On le fit descendre dans le fossé sec du château, par un escalier étroit, obscur et tortueux. Le prince se retourna vers l'officier qui commandait le détachement de soldats par lequel il était suivi, et lui dit : «Est-ce que l'on veut me plonger tout vivant dans un cachot? Suis-je destiné à périr dans les oubliettes?

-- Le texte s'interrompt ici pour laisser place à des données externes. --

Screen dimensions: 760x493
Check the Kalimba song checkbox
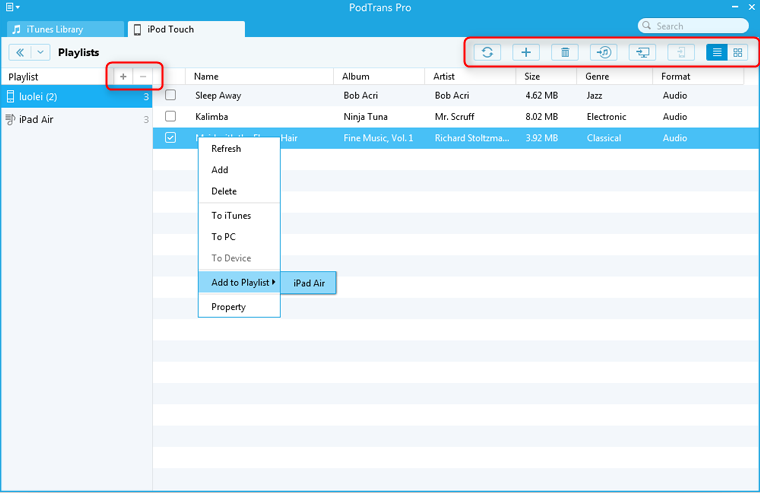click(170, 116)
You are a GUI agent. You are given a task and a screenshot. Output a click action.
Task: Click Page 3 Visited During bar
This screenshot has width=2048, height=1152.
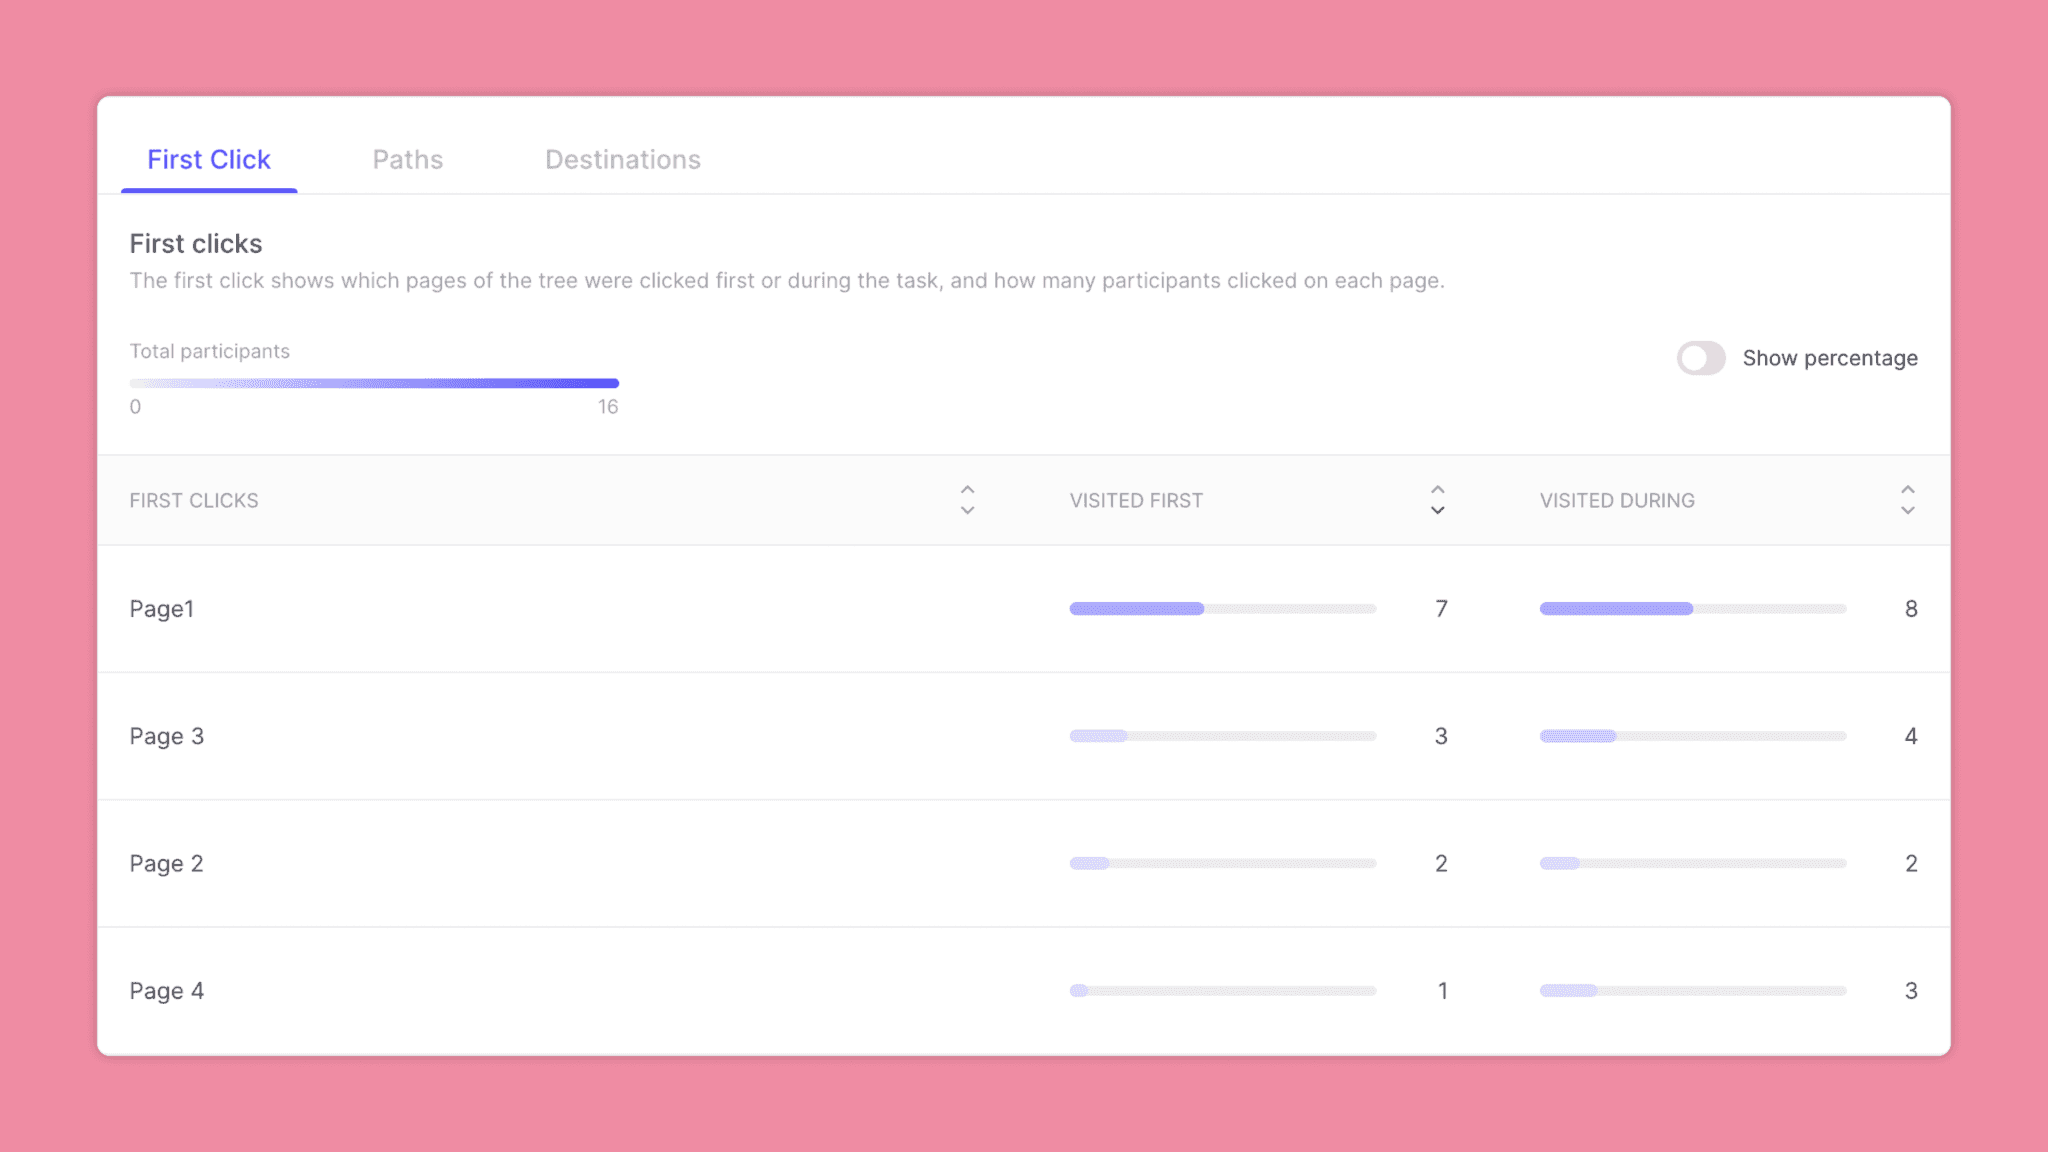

Non, monseigneur, lui répondit en pleurant cet officier qui avait été élevé dans la maison de Condé, et qui, en ce moment, en conservait un cher et douloureux souvenir, soyez tranquille. » — On arriva au lieu de l'exécution. Le duc d'Enghien, voyant à l'appareil qui l'environnait, qu'il s'agissait d'être passé par les armes, s'écria : « Ah! grâce au ciel, je mourrai de la mort d'un soldat! » Au moment d'être frappé, le descendant du grand Condé, dit de l'air le plus intrépide aux militaires qui allaient lui donner la mort : « Allons, mes amis ! »

La mort du duc d'Enghien fit généralement la plus mauvaise impression. On murmura hautement dans Paris autour des colporteurs, qui le lendemain crièrent son arrêt. La troupe, que la discipline militaire avait contrainte à l'exécution, parut pendant plusieurs jours, triste, morne et embarrassée.